++++ Available data

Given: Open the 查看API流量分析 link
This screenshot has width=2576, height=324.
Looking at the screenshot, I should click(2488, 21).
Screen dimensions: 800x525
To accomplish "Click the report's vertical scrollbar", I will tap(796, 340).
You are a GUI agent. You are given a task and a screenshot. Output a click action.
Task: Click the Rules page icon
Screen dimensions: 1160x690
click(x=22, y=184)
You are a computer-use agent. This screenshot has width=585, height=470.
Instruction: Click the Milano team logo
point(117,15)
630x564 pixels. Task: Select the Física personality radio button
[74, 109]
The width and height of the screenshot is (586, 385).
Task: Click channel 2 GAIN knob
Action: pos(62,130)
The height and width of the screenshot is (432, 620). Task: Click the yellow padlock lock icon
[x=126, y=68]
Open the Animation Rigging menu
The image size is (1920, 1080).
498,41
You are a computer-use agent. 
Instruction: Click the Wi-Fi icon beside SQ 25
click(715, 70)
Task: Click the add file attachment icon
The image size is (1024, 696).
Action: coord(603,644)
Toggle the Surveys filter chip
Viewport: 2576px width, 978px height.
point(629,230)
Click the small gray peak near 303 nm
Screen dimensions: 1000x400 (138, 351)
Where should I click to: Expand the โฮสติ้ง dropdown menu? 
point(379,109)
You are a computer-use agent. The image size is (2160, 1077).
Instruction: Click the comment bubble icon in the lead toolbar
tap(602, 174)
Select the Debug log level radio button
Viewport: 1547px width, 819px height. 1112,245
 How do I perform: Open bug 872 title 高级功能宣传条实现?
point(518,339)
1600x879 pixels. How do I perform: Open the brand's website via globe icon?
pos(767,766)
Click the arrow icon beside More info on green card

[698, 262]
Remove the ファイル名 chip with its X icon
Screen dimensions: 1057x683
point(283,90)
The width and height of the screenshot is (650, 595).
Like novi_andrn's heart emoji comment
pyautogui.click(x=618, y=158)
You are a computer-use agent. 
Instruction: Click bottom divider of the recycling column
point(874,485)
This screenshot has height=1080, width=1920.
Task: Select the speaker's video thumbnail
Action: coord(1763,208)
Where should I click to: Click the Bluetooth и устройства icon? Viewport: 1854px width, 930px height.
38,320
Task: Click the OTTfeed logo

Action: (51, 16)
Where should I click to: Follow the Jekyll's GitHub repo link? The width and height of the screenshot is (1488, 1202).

++++++++

**Problem requirements**
Reproduce word for word the lines of the data from the one with "You are a computer-use agent. This" through the end of the data, including both ends.

**Response to the task**
You are a computer-use agent. This screenshot has width=585, height=470.
Instruction: Click the Milano team logo
point(117,15)
630x564 pixels. Task: Select the Física personality radio button
[74, 109]
The width and height of the screenshot is (586, 385).
Task: Click channel 2 GAIN knob
Action: pos(62,130)
The height and width of the screenshot is (432, 620). Task: Click the yellow padlock lock icon
[x=126, y=68]
Open the Animation Rigging menu
The image size is (1920, 1080).
498,41
You are a computer-use agent. 
Instruction: Click the Wi-Fi icon beside SQ 25
click(715, 70)
Task: Click the add file attachment icon
The image size is (1024, 696).
Action: coord(603,644)
Toggle the Surveys filter chip
Viewport: 2576px width, 978px height.
point(629,230)
Click the small gray peak near 303 nm
Screen dimensions: 1000x400 (138, 351)
Where should I click to: Expand the โฮสติ้ง dropdown menu? 
point(379,109)
You are a computer-use agent. The image size is (2160, 1077).
Instruction: Click the comment bubble icon in the lead toolbar
tap(602, 174)
Select the Debug log level radio button
Viewport: 1547px width, 819px height. 1112,245
 How do I perform: Open bug 872 title 高级功能宣传条实现?
point(518,339)
1600x879 pixels. How do I perform: Open the brand's website via globe icon?
pos(767,766)
Click the arrow icon beside More info on green card

[698, 262]
Remove the ファイル名 chip with its X icon
Screen dimensions: 1057x683
point(283,90)
The width and height of the screenshot is (650, 595).
Like novi_andrn's heart emoji comment
pyautogui.click(x=618, y=158)
You are a computer-use agent. 
Instruction: Click bottom divider of the recycling column
point(874,485)
This screenshot has height=1080, width=1920.
Task: Select the speaker's video thumbnail
Action: coord(1763,208)
Where should I click to: Click the Bluetooth и устройства icon? Viewport: 1854px width, 930px height.
38,320
Task: Click the OTTfeed logo

Action: (51, 16)
Where should I click to: Follow the Jekyll's GitHub repo link? The width and height of the screenshot is (1488, 1202).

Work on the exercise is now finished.